* _PROBLEM STATEMENT_
Retype the data below in full, keeping every character as it is.

Dataset entries
.....

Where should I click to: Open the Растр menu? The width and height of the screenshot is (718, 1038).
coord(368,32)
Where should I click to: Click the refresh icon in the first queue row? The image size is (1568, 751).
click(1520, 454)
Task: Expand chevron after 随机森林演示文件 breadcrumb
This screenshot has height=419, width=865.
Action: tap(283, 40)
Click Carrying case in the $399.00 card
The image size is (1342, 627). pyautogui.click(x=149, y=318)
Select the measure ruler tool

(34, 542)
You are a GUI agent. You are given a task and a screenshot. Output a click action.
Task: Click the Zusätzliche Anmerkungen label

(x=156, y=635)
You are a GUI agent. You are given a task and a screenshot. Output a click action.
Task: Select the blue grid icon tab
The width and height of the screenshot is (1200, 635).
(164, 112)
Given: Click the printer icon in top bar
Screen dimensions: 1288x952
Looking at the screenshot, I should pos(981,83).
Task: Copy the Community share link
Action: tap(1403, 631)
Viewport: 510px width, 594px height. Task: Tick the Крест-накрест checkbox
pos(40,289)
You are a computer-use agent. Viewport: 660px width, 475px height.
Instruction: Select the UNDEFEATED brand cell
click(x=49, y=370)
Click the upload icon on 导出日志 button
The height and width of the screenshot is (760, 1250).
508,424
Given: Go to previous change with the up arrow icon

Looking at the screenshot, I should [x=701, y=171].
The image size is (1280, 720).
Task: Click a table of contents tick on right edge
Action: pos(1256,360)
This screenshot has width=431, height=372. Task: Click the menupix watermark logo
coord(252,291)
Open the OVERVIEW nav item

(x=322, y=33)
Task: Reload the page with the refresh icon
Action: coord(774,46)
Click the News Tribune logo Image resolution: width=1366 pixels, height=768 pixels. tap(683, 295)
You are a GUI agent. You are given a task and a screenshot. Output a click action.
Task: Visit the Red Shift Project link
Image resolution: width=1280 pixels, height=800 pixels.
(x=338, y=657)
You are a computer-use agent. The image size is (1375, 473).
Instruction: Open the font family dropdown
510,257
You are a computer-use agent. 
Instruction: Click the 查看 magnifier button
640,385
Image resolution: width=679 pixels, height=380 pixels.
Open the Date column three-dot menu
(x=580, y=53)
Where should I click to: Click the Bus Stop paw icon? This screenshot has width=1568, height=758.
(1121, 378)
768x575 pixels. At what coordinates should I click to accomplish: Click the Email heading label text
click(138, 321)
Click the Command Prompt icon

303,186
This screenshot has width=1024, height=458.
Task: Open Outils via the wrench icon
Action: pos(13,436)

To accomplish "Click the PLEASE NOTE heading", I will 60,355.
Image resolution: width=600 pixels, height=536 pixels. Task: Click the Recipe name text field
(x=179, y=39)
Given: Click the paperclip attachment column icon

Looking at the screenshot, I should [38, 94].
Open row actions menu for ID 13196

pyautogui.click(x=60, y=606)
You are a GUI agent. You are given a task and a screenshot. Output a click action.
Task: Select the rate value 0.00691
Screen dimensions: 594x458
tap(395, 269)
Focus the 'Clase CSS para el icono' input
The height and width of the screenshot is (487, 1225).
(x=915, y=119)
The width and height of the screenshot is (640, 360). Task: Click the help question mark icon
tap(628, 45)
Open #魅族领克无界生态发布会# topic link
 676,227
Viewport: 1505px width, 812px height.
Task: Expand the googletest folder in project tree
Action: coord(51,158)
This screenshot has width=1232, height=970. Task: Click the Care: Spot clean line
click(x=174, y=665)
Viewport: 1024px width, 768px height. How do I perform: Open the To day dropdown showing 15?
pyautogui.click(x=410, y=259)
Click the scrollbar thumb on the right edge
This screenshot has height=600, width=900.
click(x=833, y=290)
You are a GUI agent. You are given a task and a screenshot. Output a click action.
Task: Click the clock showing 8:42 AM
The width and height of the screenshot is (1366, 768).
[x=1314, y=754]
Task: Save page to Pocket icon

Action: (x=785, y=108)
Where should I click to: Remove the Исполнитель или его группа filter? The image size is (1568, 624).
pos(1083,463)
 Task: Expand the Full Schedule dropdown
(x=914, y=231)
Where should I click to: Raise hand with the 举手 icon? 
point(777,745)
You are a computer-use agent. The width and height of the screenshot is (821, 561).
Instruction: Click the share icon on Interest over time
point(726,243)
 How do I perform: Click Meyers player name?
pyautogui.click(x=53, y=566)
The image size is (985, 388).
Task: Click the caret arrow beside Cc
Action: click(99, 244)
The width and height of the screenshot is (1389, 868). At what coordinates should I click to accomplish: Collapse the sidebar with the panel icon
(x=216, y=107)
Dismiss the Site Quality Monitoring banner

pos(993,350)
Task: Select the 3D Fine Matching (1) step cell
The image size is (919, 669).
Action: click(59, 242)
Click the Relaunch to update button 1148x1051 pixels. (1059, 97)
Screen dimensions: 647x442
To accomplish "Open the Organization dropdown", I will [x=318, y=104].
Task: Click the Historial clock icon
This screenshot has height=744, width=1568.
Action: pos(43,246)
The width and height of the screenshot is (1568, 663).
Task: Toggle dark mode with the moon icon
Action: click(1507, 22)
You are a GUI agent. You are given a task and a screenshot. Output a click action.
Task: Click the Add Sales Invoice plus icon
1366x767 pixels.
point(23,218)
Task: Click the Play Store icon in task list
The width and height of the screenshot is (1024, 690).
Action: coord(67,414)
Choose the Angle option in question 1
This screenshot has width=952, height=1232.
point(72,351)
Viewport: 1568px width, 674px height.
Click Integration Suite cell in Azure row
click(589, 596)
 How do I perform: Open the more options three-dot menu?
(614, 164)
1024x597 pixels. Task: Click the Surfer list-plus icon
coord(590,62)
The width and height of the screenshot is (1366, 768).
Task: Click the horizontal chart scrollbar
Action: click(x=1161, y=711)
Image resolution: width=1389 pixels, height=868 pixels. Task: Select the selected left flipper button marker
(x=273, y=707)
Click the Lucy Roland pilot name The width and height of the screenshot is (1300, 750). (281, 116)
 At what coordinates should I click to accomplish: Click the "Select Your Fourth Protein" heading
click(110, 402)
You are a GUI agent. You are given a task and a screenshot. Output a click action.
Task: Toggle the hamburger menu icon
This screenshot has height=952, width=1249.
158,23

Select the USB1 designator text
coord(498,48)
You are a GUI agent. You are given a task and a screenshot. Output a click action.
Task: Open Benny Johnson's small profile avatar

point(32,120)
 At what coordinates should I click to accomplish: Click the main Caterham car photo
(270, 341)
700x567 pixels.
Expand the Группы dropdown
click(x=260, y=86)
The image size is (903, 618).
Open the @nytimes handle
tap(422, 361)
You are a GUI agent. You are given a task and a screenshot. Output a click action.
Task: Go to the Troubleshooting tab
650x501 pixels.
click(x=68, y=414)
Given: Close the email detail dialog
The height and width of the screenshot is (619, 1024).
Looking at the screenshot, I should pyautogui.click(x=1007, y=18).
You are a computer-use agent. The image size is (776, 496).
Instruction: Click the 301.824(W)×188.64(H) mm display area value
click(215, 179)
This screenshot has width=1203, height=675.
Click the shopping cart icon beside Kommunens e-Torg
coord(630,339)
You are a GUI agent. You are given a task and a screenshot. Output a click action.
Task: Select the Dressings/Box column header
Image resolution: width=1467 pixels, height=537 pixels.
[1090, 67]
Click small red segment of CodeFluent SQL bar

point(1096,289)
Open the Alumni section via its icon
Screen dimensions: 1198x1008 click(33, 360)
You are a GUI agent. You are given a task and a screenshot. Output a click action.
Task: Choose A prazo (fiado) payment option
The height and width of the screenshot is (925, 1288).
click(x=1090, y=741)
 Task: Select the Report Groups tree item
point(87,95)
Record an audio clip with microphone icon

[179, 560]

.....

* _THE ANSWER_
Where should I click to: Open the Растр menu? The width and height of the screenshot is (718, 1038).
coord(368,32)
Where should I click to: Click the refresh icon in the first queue row? The image size is (1568, 751).
click(1520, 454)
Task: Expand chevron after 随机森林演示文件 breadcrumb
This screenshot has height=419, width=865.
Action: tap(283, 40)
Click Carrying case in the $399.00 card
The image size is (1342, 627). pyautogui.click(x=149, y=318)
Select the measure ruler tool

(34, 542)
You are a GUI agent. You are given a task and a screenshot. Output a click action.
Task: Click the Zusätzliche Anmerkungen label

(x=156, y=635)
You are a GUI agent. You are given a task and a screenshot. Output a click action.
Task: Select the blue grid icon tab
The width and height of the screenshot is (1200, 635).
(164, 112)
Given: Click the printer icon in top bar
Screen dimensions: 1288x952
Looking at the screenshot, I should pos(981,83).
Task: Copy the Community share link
Action: tap(1403, 631)
Viewport: 510px width, 594px height. Task: Tick the Крест-накрест checkbox
pos(40,289)
You are a computer-use agent. Viewport: 660px width, 475px height.
Instruction: Select the UNDEFEATED brand cell
click(x=49, y=370)
Click the upload icon on 导出日志 button
The height and width of the screenshot is (760, 1250).
508,424
Given: Go to previous change with the up arrow icon

Looking at the screenshot, I should [x=701, y=171].
The image size is (1280, 720).
Task: Click a table of contents tick on right edge
Action: pos(1256,360)
This screenshot has width=431, height=372. Task: Click the menupix watermark logo
coord(252,291)
Open the OVERVIEW nav item

(x=322, y=33)
Task: Reload the page with the refresh icon
Action: coord(774,46)
Click the News Tribune logo Image resolution: width=1366 pixels, height=768 pixels. tap(683, 295)
You are a GUI agent. You are given a task and a screenshot. Output a click action.
Task: Visit the Red Shift Project link
Image resolution: width=1280 pixels, height=800 pixels.
(x=338, y=657)
You are a computer-use agent. The image size is (1375, 473).
Instruction: Open the font family dropdown
510,257
You are a computer-use agent. 
Instruction: Click the 查看 magnifier button
640,385
Image resolution: width=679 pixels, height=380 pixels.
Open the Date column three-dot menu
(x=580, y=53)
Where should I click to: Click the Bus Stop paw icon? This screenshot has width=1568, height=758.
(1121, 378)
768x575 pixels. At what coordinates should I click to accomplish: Click the Email heading label text
click(138, 321)
Click the Command Prompt icon

303,186
This screenshot has width=1024, height=458.
Task: Open Outils via the wrench icon
Action: pos(13,436)

To accomplish "Click the PLEASE NOTE heading", I will 60,355.
Image resolution: width=600 pixels, height=536 pixels. Task: Click the Recipe name text field
(x=179, y=39)
Given: Click the paperclip attachment column icon

Looking at the screenshot, I should [38, 94].
Open row actions menu for ID 13196

pyautogui.click(x=60, y=606)
You are a GUI agent. You are given a task and a screenshot. Output a click action.
Task: Select the rate value 0.00691
Screen dimensions: 594x458
tap(395, 269)
Focus the 'Clase CSS para el icono' input
The height and width of the screenshot is (487, 1225).
(x=915, y=119)
The width and height of the screenshot is (640, 360). Task: Click the help question mark icon
tap(628, 45)
Open #魅族领克无界生态发布会# topic link
 676,227
Viewport: 1505px width, 812px height.
Task: Expand the googletest folder in project tree
Action: coord(51,158)
This screenshot has width=1232, height=970. Task: Click the Care: Spot clean line
click(x=174, y=665)
Viewport: 1024px width, 768px height. How do I perform: Open the To day dropdown showing 15?
pyautogui.click(x=410, y=259)
Click the scrollbar thumb on the right edge
This screenshot has height=600, width=900.
click(x=833, y=290)
You are a GUI agent. You are given a task and a screenshot. Output a click action.
Task: Click the clock showing 8:42 AM
The width and height of the screenshot is (1366, 768).
[x=1314, y=754]
Task: Save page to Pocket icon

Action: (x=785, y=108)
Where should I click to: Remove the Исполнитель или его группа filter? The image size is (1568, 624).
pos(1083,463)
 Task: Expand the Full Schedule dropdown
(x=914, y=231)
Where should I click to: Raise hand with the 举手 icon? 
point(777,745)
You are a computer-use agent. The width and height of the screenshot is (821, 561).
Instruction: Click the share icon on Interest over time
point(726,243)
 How do I perform: Click Meyers player name?
pyautogui.click(x=53, y=566)
The image size is (985, 388).
Task: Click the caret arrow beside Cc
Action: click(99, 244)
The width and height of the screenshot is (1389, 868). At what coordinates should I click to accomplish: Collapse the sidebar with the panel icon
(x=216, y=107)
Dismiss the Site Quality Monitoring banner

pos(993,350)
Task: Select the 3D Fine Matching (1) step cell
The image size is (919, 669).
Action: click(59, 242)
Click the Relaunch to update button 1148x1051 pixels. (1059, 97)
Screen dimensions: 647x442
To accomplish "Open the Organization dropdown", I will [x=318, y=104].
Task: Click the Historial clock icon
This screenshot has height=744, width=1568.
Action: pos(43,246)
The width and height of the screenshot is (1568, 663).
Task: Toggle dark mode with the moon icon
Action: click(1507, 22)
You are a GUI agent. You are given a task and a screenshot. Output a click action.
Task: Click the Add Sales Invoice plus icon
1366x767 pixels.
point(23,218)
Task: Click the Play Store icon in task list
The width and height of the screenshot is (1024, 690).
Action: coord(67,414)
Choose the Angle option in question 1
This screenshot has width=952, height=1232.
point(72,351)
Viewport: 1568px width, 674px height.
Click Integration Suite cell in Azure row
click(589, 596)
 How do I perform: Open the more options three-dot menu?
(614, 164)
1024x597 pixels. Task: Click the Surfer list-plus icon
coord(590,62)
The width and height of the screenshot is (1366, 768).
Task: Click the horizontal chart scrollbar
Action: click(x=1161, y=711)
Image resolution: width=1389 pixels, height=868 pixels. Task: Select the selected left flipper button marker
(x=273, y=707)
Click the Lucy Roland pilot name The width and height of the screenshot is (1300, 750). (281, 116)
 At what coordinates should I click to accomplish: Click the "Select Your Fourth Protein" heading
click(110, 402)
You are a GUI agent. You are given a task and a screenshot. Output a click action.
Task: Toggle the hamburger menu icon
This screenshot has height=952, width=1249.
158,23

Select the USB1 designator text
coord(498,48)
You are a GUI agent. You are given a task and a screenshot. Output a click action.
Task: Open Benny Johnson's small profile avatar

point(32,120)
 At what coordinates should I click to accomplish: Click the main Caterham car photo
(270, 341)
700x567 pixels.
Expand the Группы dropdown
click(x=260, y=86)
The image size is (903, 618).
Open the @nytimes handle
tap(422, 361)
You are a GUI agent. You are given a task and a screenshot. Output a click action.
Task: Go to the Troubleshooting tab
650x501 pixels.
click(x=68, y=414)
Given: Close the email detail dialog
The height and width of the screenshot is (619, 1024).
Looking at the screenshot, I should pyautogui.click(x=1007, y=18).
You are a computer-use agent. The image size is (776, 496).
Instruction: Click the 301.824(W)×188.64(H) mm display area value
click(215, 179)
This screenshot has width=1203, height=675.
Click the shopping cart icon beside Kommunens e-Torg
coord(630,339)
You are a GUI agent. You are given a task and a screenshot. Output a click action.
Task: Select the Dressings/Box column header
Image resolution: width=1467 pixels, height=537 pixels.
[1090, 67]
Click small red segment of CodeFluent SQL bar

point(1096,289)
Open the Alumni section via its icon
Screen dimensions: 1198x1008 click(33, 360)
You are a GUI agent. You are given a task and a screenshot. Output a click action.
Task: Choose A prazo (fiado) payment option
The height and width of the screenshot is (925, 1288).
click(x=1090, y=741)
 Task: Select the Report Groups tree item
point(87,95)
Record an audio clip with microphone icon

[179, 560]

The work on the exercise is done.